Alle Amerikaanse en NAVO-schepen die de Zwarte Zee binnenvaren, staan onder voortdurend toezicht van de strijdkrachten en middelen van de Zwarte Zee vloot. Oppervlakteschepen van de Zwarte Zeevloot voeren directe observatie uit.
Volgens het Ministerie van Defensie werd de laatste groep NAVO-oorlogsschepen, waaronder de torpedojager D36 Defender van de Koninklijke Marine van Groot-Brittannië en het luchtverdedigingsfregat F805 Evertsen van de Koninklijke Marine, gemonitord door het patrouilleschip "Dmitry Rogachev" en "Pavel Derzhavin"-project 22160.

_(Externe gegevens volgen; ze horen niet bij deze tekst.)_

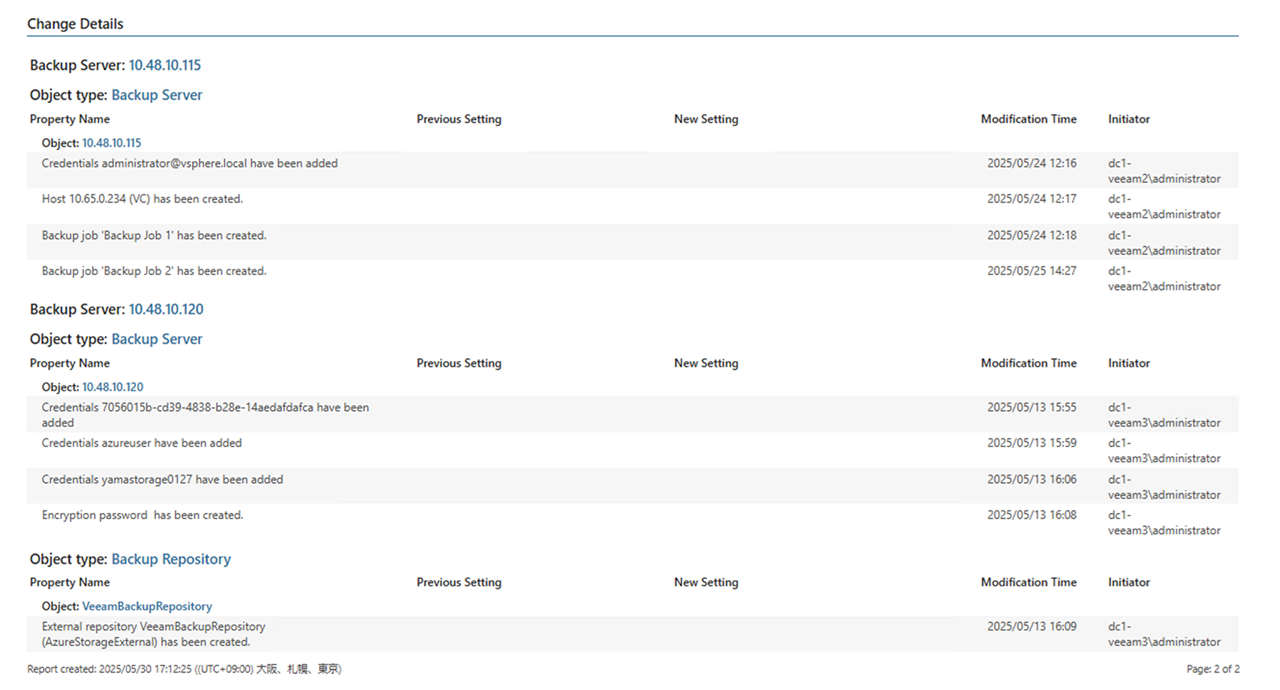Click the Object 10.48.10.120 link
The height and width of the screenshot is (690, 1280).
(112, 387)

De korvetten namen de groep op 14 juni, nadat NAVO-schepen de Zwarte Zee waren binnengevaren, onder observatie, waarna ze directe observatie uitvoerden tijdens alle manoeuvres van de Britse torpedojager en het Nederlandse fregat. Afgaande op de gepubliceerde afbeeldingen was een van de Russische korvetten aanwezig tijdens de gezamenlijke oefeningen van de alliantieschepen met de Amerikaanse torpedojager USS Laboon DDG 58 totdat ze de Oekraïense territoriale wateren binnengingen.

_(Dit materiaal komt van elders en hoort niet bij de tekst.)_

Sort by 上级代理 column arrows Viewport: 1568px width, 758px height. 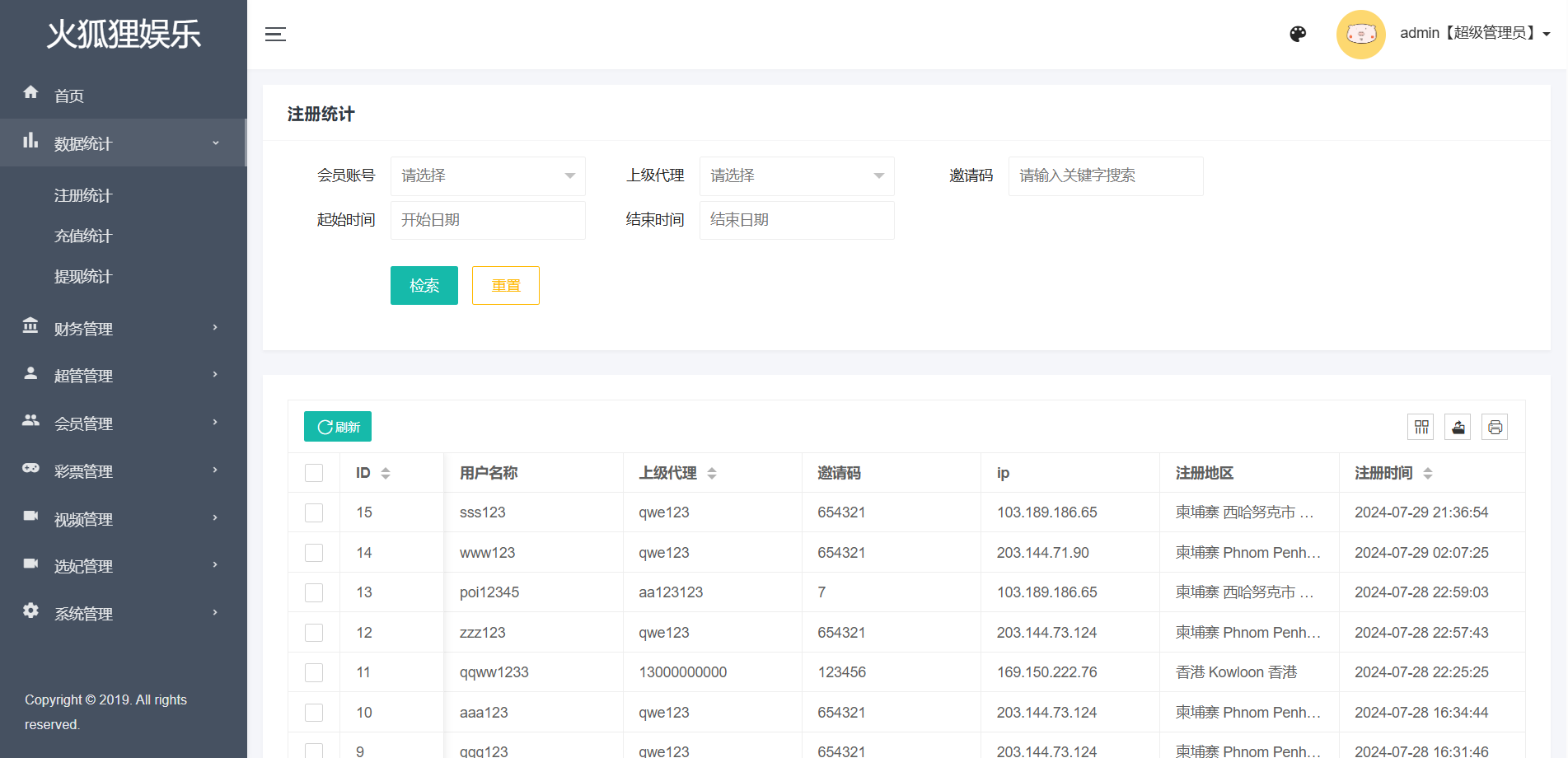tap(712, 473)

Momenteel bevinden NAVO-schepen zich in de haven van Odessa, van waaruit ze hoogstwaarschijnlijk gezamenlijke oefeningen zullen doen met de Oekraïense vloot en opnieuw onder toezicht van Russische korvetten zullen vallen.

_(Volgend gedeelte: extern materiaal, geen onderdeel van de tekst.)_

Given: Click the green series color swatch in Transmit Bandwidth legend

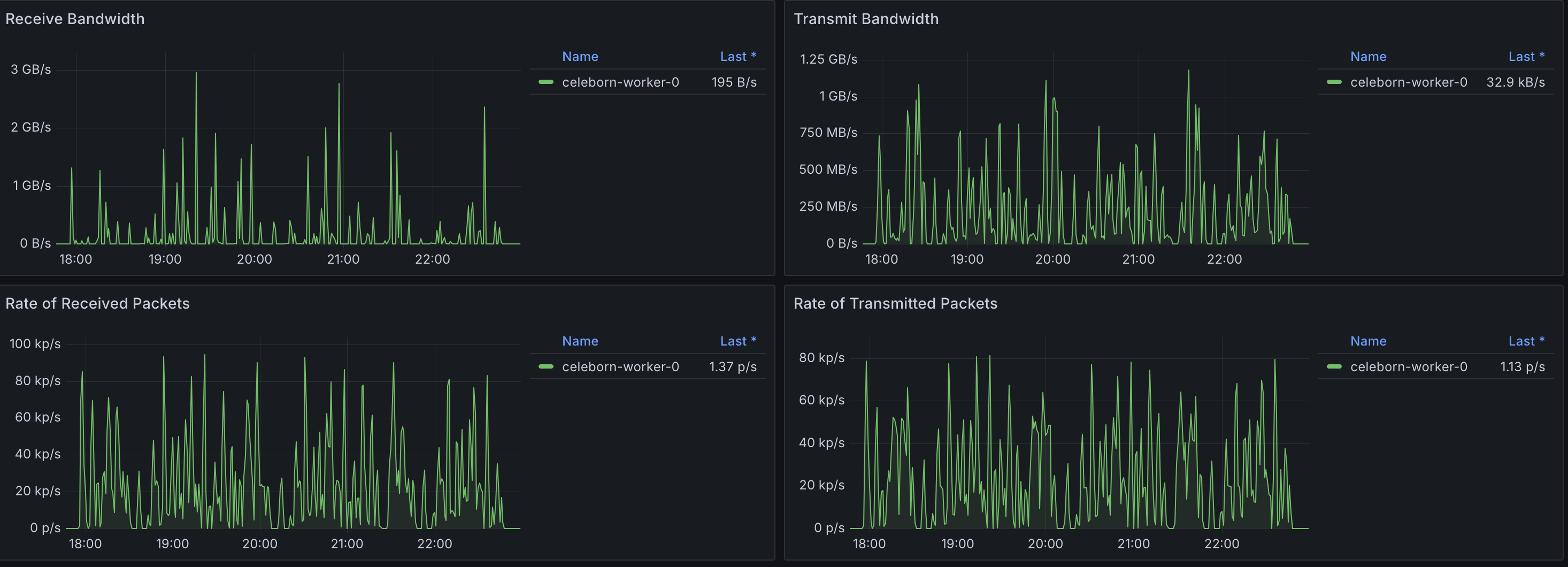Looking at the screenshot, I should (1334, 82).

Het navigatie-uithoudingsvermogen van Project 22160-schepen is 60 dagen, de maximale snelheid is 30 knopen, de bemanning is 80 mensen en het vaarbereik is 6 mijl. Bewapening: 57-mm artillerie-montage, luchtafweerraketsysteem, machinegeweren. Het schip biedt de mogelijkheid om de Ka-27PS helikopter te baseren. Er is een plek om verschillende wapenmodules te huisvesten.